Dr. Evans received her graduate degree in psychology from the University of California, San Diego. After graduation, she was awarded a two-year faculty fellowship from the University of California to expand her research and teach at the undergraduate level. She then conducted her postdoctoral research at the Morehouse School of Medicine, where she investigated the functional organization of neural circuits that drive daily rhythms in behavior and physiology.
Our lab investigates neural circuits that generate daily rhythms.
Daily rhythms influence human health in many ways, dictating when it is best to sleep, eat, exercise, study, and take life-saving treatments. Our 24/7 society can disrupt daily rhythms to increase risk for many diseases, including cancer, diabetes, infertility, and neurodegeneration. The key to preventing this pathology is to better understand how daily rhythms are orchestrated. Generated endogenously, daily rhythms are produced by “clock cells” that track the hours of the day through a molecular mechanism encoded at the genetic level. In fact, almost every cell in our body is a clock. These manifold clock cells form an integrated system, regulated by a central clock in the brain that processes light input from the retina. Despite gains made in understanding the molecular gears of the clock, it remains unclear how clock cells communicate with one another to maintain integrated function and prevent pathology.

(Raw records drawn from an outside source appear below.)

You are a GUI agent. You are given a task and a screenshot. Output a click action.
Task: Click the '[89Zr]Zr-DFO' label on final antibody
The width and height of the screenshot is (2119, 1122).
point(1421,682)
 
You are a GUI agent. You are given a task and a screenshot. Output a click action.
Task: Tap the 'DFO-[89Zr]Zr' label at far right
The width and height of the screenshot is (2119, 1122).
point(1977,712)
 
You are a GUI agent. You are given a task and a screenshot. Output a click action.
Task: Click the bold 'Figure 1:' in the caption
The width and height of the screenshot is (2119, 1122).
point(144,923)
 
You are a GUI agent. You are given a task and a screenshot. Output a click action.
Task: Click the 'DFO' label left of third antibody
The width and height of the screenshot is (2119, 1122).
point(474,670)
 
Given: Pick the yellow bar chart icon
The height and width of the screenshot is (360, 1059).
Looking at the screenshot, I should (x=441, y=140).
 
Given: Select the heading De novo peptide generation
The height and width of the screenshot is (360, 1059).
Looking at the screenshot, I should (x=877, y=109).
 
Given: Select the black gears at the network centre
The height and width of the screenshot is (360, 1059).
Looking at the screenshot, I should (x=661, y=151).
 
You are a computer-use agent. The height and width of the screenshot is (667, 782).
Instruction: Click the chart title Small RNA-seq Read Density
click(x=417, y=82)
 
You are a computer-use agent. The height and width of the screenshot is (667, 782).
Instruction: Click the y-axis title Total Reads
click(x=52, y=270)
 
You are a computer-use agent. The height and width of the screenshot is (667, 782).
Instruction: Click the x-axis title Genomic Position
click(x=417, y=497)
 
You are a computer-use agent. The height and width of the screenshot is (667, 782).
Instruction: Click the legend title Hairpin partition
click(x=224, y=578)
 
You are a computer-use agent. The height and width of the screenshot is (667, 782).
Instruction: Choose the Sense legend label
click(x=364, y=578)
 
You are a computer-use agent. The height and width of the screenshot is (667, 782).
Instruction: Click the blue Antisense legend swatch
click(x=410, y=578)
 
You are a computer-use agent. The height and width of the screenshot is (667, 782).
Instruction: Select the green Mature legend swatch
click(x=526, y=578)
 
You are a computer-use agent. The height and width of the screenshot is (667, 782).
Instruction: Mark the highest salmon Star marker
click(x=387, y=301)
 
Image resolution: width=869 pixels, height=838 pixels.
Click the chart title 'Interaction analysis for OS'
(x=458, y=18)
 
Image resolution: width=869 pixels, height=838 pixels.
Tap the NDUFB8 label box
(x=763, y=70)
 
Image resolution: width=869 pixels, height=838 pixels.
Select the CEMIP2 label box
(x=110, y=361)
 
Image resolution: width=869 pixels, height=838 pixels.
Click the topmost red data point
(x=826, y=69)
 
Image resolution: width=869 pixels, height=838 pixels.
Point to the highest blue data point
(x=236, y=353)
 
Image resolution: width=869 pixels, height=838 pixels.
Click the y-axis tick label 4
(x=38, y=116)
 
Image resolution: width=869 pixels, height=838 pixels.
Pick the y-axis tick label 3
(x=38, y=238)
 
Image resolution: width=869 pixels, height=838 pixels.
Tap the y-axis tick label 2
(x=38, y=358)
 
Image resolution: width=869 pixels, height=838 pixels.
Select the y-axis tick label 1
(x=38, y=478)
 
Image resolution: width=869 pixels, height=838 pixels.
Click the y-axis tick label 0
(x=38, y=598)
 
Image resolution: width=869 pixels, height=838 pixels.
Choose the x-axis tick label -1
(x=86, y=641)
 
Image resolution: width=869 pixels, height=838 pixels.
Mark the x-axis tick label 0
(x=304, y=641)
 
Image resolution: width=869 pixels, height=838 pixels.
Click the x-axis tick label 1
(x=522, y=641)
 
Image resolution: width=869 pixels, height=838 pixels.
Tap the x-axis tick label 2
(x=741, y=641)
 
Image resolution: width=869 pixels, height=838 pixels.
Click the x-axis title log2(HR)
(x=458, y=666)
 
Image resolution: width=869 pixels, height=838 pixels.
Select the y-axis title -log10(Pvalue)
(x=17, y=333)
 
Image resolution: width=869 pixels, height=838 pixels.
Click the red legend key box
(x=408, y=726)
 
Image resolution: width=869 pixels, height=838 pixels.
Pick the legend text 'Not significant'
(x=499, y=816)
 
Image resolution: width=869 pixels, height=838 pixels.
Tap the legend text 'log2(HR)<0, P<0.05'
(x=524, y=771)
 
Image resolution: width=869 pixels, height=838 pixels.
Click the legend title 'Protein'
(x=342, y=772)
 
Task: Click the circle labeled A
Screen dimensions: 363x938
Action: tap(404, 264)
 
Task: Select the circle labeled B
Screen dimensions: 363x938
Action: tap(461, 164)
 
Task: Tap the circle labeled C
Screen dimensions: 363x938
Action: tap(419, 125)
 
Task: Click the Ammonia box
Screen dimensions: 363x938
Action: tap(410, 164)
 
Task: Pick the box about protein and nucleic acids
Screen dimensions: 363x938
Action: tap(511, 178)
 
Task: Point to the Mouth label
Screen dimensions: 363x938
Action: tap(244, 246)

In our lab, we map neural circuits in the central brain clock to better understand what makes this network tick. Over the years, our work has successfully decoded the dynamic process of neural communication in the central clock and uncovered new signaling molecules important for sustaining its function. Most recently, we have shown that light exposure can rewire the circuitry of the central clock in ways that differ between males and females. Our continued goal is to better understand the functional architecture of the central clock, how its circuitry is influenced by biological sex, and how plasticity in clock function is linked to pathology caused by aberrant light exposure (e.g., nighttime light from electronic devices, shiftwork, changing seasons).
Lab Manager: Alec Huber
Graduate Student: Deborah Joye
Technician: Julia Evans
Do different types of central clock neurons play specific roles in the network?
Does the central clock process light differently in males and females?
How does the central clock regulate cellular function in downstream tissues?